▶ [Task to carry out]: Continue the abstract on Th17/Treg imbalance and cardiovascular risk in rheumatoid arthritis from the point where it stops.

▶ [Exercise text]:
# # # # #

Clin Rheumatol. 2025 Nov 26. doi: 10.1007/s10067-025-07824-y. Online ahead of print.
ABSTRACT
BACKGROUND: Patients with rheumatoid arthritis (RA) face significantly elevated cardiovascular risks, yet the underlying immunological mechanisms remain incompletely understood, particularly in refractory RA subgroups.
OBJECTIVE: To investigate the association between Th17/Treg immune imbalance and cardiovascular complications in RA patients, with a focus on delineating the unique pathological mechanisms in refractory subgroups.
METHODS: This single-center retrospective cohort study (2015-2024) included 3,464 RA patients (1,872 common RA; 1,592 refractory RA) diagnosed per 2010 ACR/EULAR criteria. Flow cytometry quantified Th17 and Treg absolute counts and ratios. Patients were stratified into four immunophenotypic subgroups: Group A (Treg-deficient/Th17-normal-or-low), Group B (Treg-normal-or-high/Th17-normal-or-low), Group C (Treg-normal-or-high/Th17-high), and Group D (Treg-deficient/Th17-high). Cardiovascular outcomes included coronary artery disease, myocardial infarction, and related events.
RESULTS: In all RA, elevated Th17/Treg ratios correlated with increased cardiovascular risk (χ2 = 8.222, P = 0.016), while individual cell counts lacked predictive value. In refractory RA, Treg counts independently predicted events (χ2 = 6.050, P = 0.049), with Group A (Treg-deficient/Th17-normal-low) showing the highest event rate (9.4% vs. 4.9%, P = 0.048). Treg-deficient patients exhibited altered lipid profiles; Treg-normal-or-high refractory RA had higher smoking rates (20.0% vs. 12.6%, P = 0.008).

# # # # #

▶ [Provided information]:
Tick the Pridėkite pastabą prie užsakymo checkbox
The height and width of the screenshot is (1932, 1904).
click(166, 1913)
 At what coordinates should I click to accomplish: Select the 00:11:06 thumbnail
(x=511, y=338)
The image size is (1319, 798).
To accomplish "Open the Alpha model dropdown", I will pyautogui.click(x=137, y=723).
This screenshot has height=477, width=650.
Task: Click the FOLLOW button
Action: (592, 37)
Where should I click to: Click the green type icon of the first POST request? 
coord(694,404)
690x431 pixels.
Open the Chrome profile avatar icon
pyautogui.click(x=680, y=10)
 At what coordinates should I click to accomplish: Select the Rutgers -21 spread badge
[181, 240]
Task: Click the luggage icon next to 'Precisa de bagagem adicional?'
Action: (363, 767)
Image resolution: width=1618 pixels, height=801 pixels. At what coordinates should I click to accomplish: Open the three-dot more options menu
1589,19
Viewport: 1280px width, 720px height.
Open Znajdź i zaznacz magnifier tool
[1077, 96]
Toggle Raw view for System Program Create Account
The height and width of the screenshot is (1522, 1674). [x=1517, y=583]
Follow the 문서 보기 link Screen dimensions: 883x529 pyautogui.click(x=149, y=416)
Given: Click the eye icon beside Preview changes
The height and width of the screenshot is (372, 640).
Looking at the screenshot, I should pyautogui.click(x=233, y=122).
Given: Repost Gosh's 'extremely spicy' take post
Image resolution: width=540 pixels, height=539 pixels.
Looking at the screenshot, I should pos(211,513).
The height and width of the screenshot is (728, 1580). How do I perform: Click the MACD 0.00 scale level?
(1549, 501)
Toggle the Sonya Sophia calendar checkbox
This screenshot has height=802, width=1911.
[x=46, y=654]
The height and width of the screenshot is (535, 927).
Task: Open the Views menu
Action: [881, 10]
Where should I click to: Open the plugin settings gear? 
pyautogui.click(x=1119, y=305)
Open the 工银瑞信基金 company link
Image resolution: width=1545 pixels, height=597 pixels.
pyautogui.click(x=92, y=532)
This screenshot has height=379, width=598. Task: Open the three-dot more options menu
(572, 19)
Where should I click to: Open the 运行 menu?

# # # # #

▶ [Output for this task]:
CONCLUSION: Th17/Treg imbalance serves as a central predictor of cardiovascular risk in general RA, whereas Treg deficiency dominates in refractory RA. The interplay between immune dysregulation (Treg exhaustion), pro-inflammatory HDL remodeling, and behavioral factors constructs an "immune-metabolic-environmental" axis driving cardiovascular pathogenesis. These findings provide novel biomarkers and precision intervention targets for stratified RA management. Key Points • Treg absolute count, not Th17/Treg ratio, independently predicts cardiovascular events in refractory RA. • A novel immunophenotypic stratification (Groups A-D) identifies high-risk Group A with the highest CAD incidence. • Treg deficiency drives pro-inflammatory HDL remodeling, revealing an immune-metabolic crosstalk in RA. • Distinct mechanisms exist between common and refractory RA, defining an integrated immune-metabolic-environmental axis.